==== DATA ====

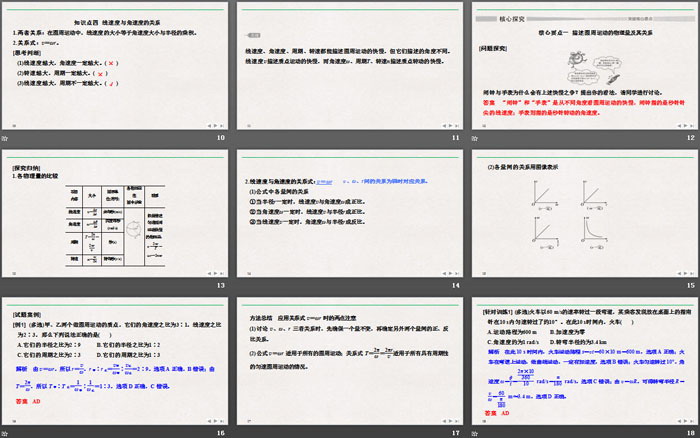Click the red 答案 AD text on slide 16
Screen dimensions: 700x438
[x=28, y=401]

====
==== DATA ====

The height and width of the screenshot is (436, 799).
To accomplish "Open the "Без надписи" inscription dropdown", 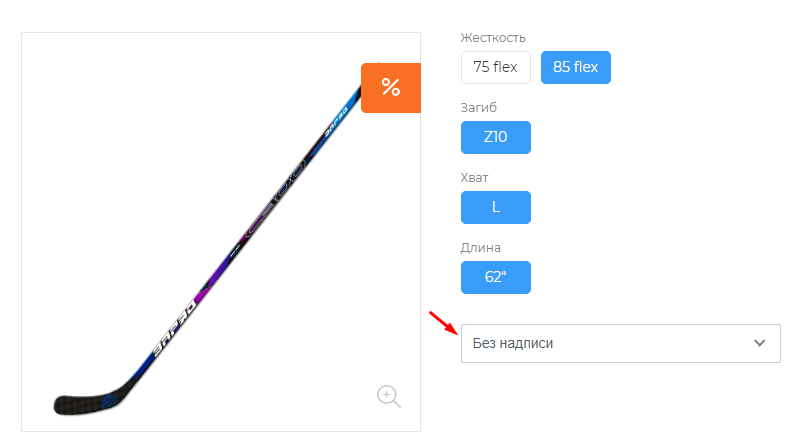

====
==== DATA ====

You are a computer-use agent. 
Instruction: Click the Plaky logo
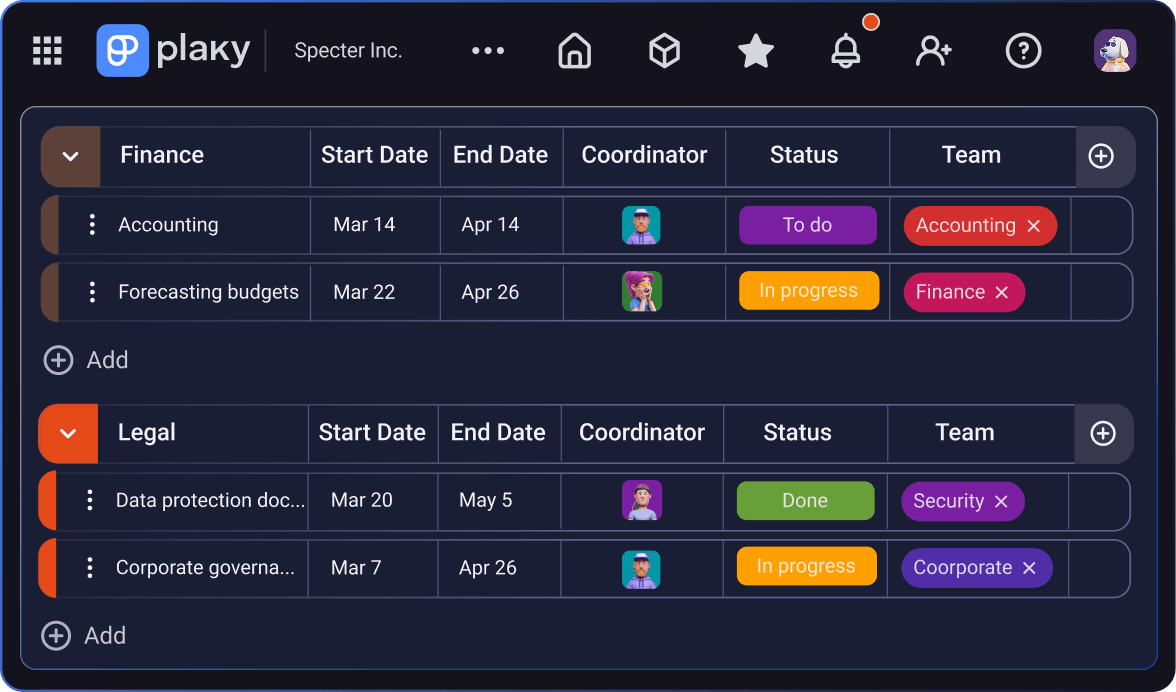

====

TASK OBJECTIVE:
Only one part of the material above is to be transcribed, namely the lines starting with the line that has "You are a computer-use agent." and going on through the line that has "Instruction: Click the Plaky logo", exactly as they stand.

REPLY TO THE TASK:
You are a computer-use agent. 
Instruction: Click the Plaky logo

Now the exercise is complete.